Input data.
========================================

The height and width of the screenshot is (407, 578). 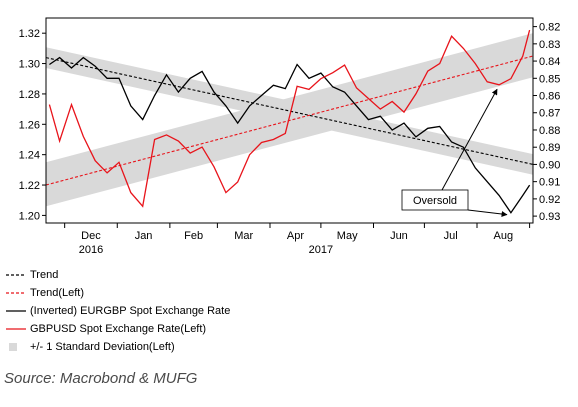 What do you see at coordinates (30, 156) in the screenshot?
I see `left-tick-label: 1.24` at bounding box center [30, 156].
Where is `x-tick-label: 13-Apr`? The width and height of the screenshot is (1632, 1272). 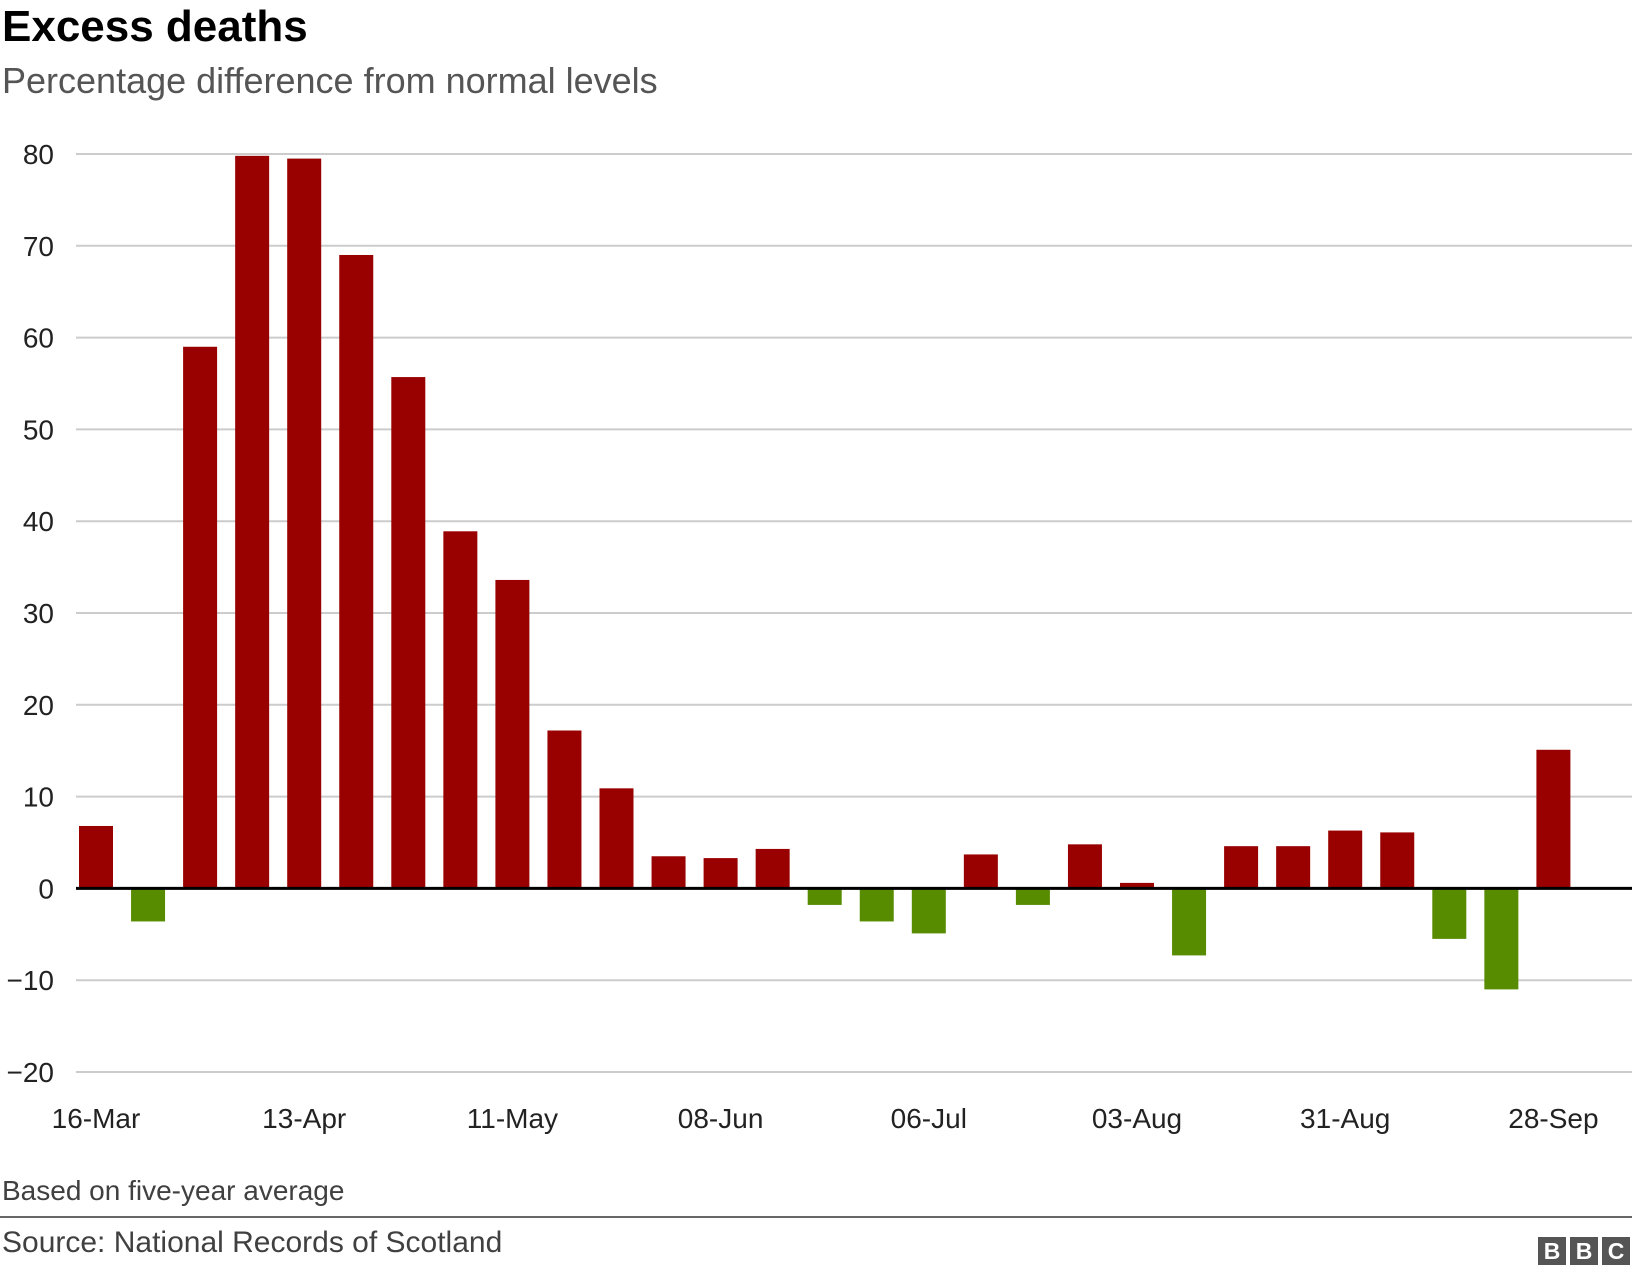 x-tick-label: 13-Apr is located at coordinates (304, 1118).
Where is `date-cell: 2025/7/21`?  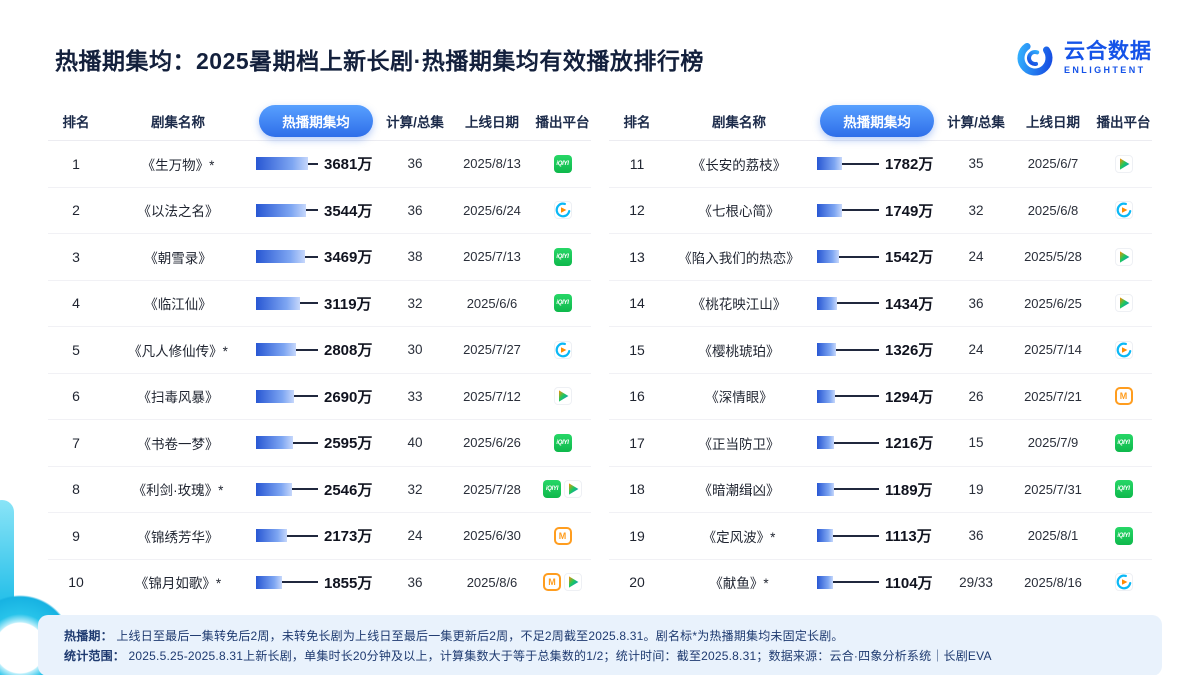
date-cell: 2025/7/21 is located at coordinates (1053, 396).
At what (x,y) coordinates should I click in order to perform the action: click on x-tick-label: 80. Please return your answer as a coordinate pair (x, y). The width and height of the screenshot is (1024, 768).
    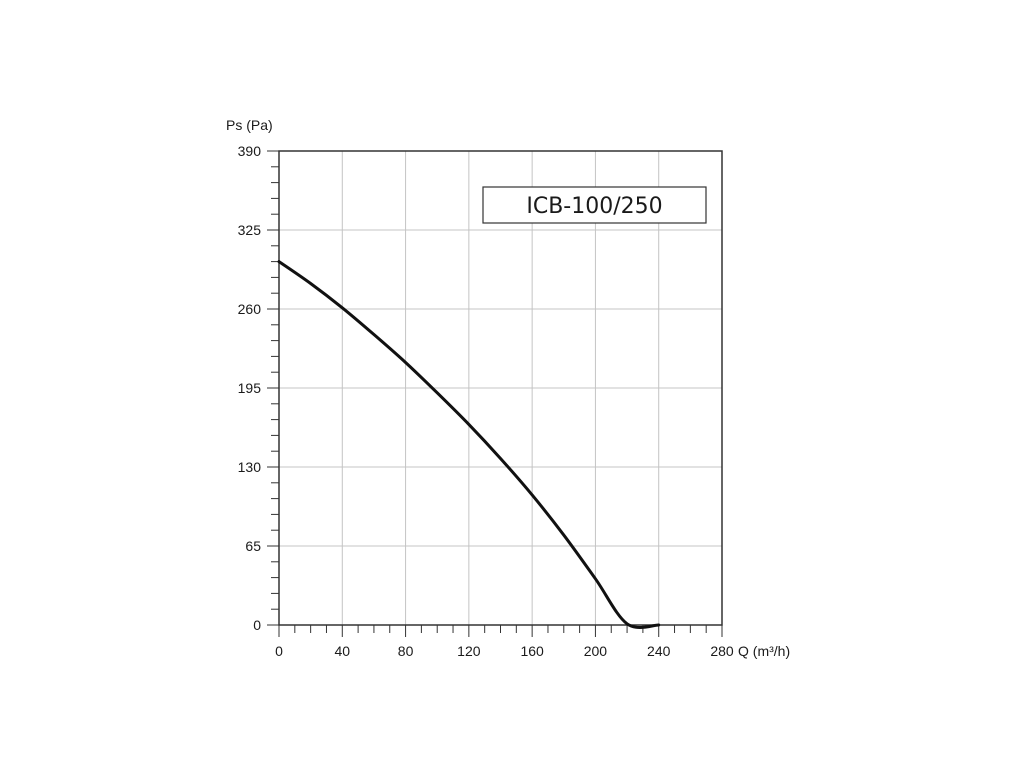
    Looking at the image, I should click on (406, 651).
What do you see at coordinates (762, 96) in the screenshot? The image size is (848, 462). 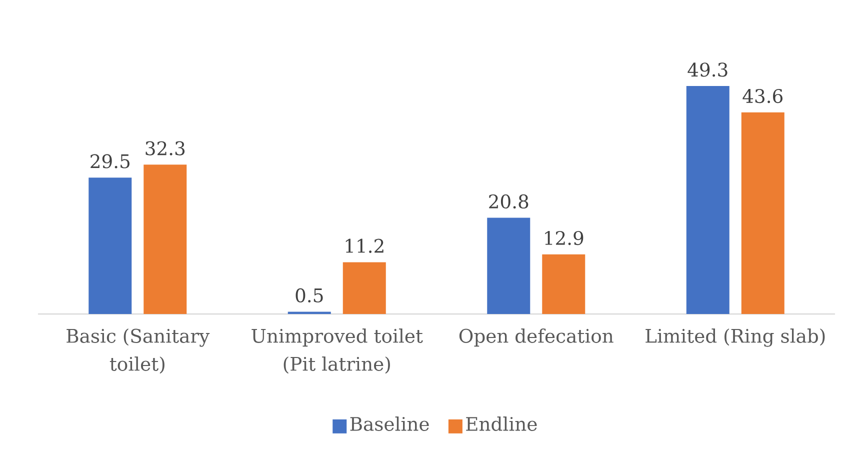 I see `data-label: 43.6` at bounding box center [762, 96].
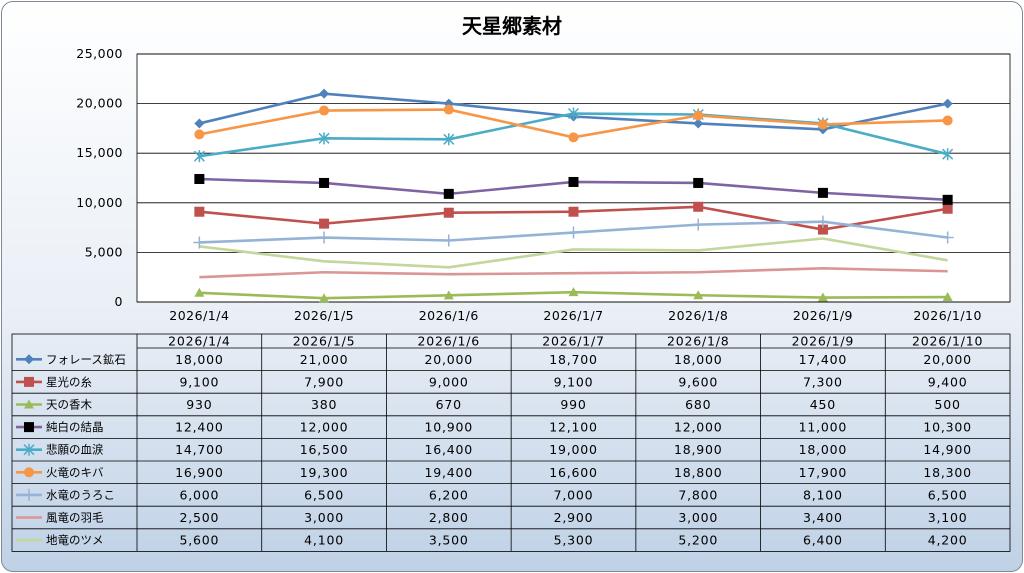 This screenshot has height=573, width=1024. What do you see at coordinates (823, 518) in the screenshot?
I see `table-value-cell: 3,400` at bounding box center [823, 518].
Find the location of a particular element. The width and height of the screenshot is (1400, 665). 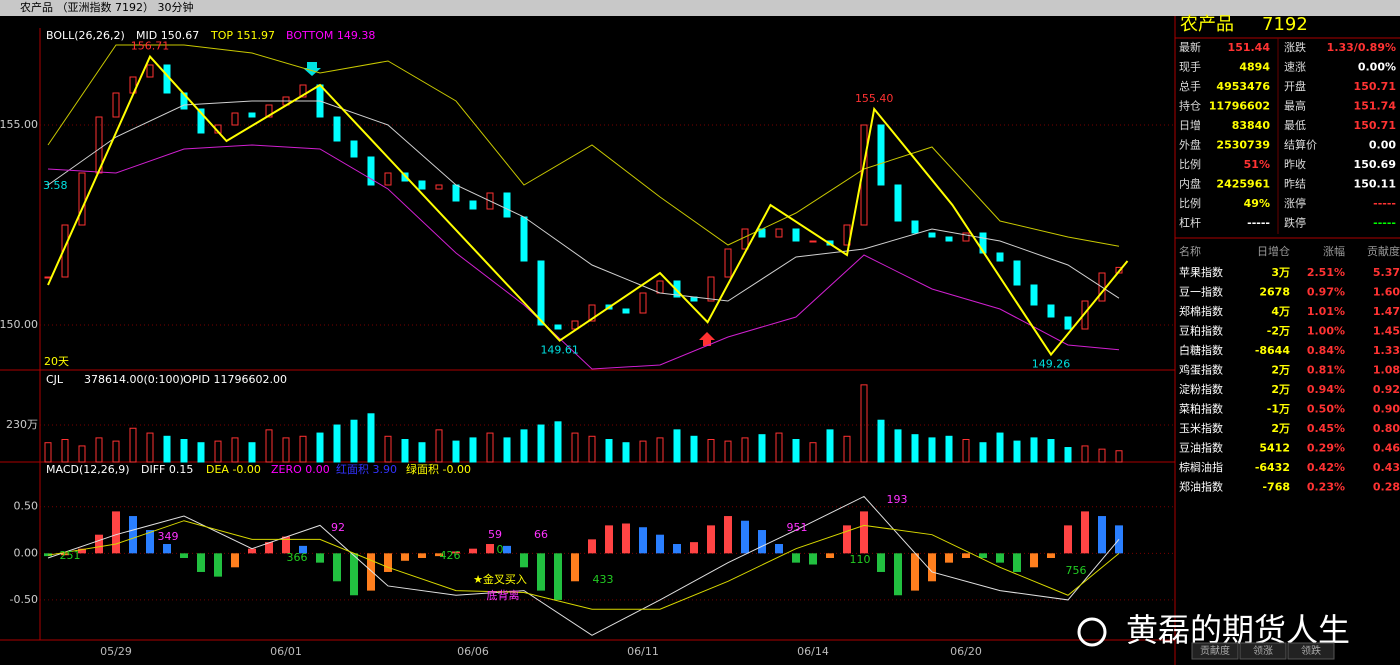

up-arrow is located at coordinates (707, 339).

========================================

What you are asked to do. Which lines in the rows above contain the word "should"? Copy each of them in full.

Written solution.
At what (x,y) coordinates should I click in order to perform the action: click on x-tick-label: 80. Please return your answer as a coordinate pair (x, y). The width and height of the screenshot is (1024, 768).
    Looking at the image, I should click on (406, 651).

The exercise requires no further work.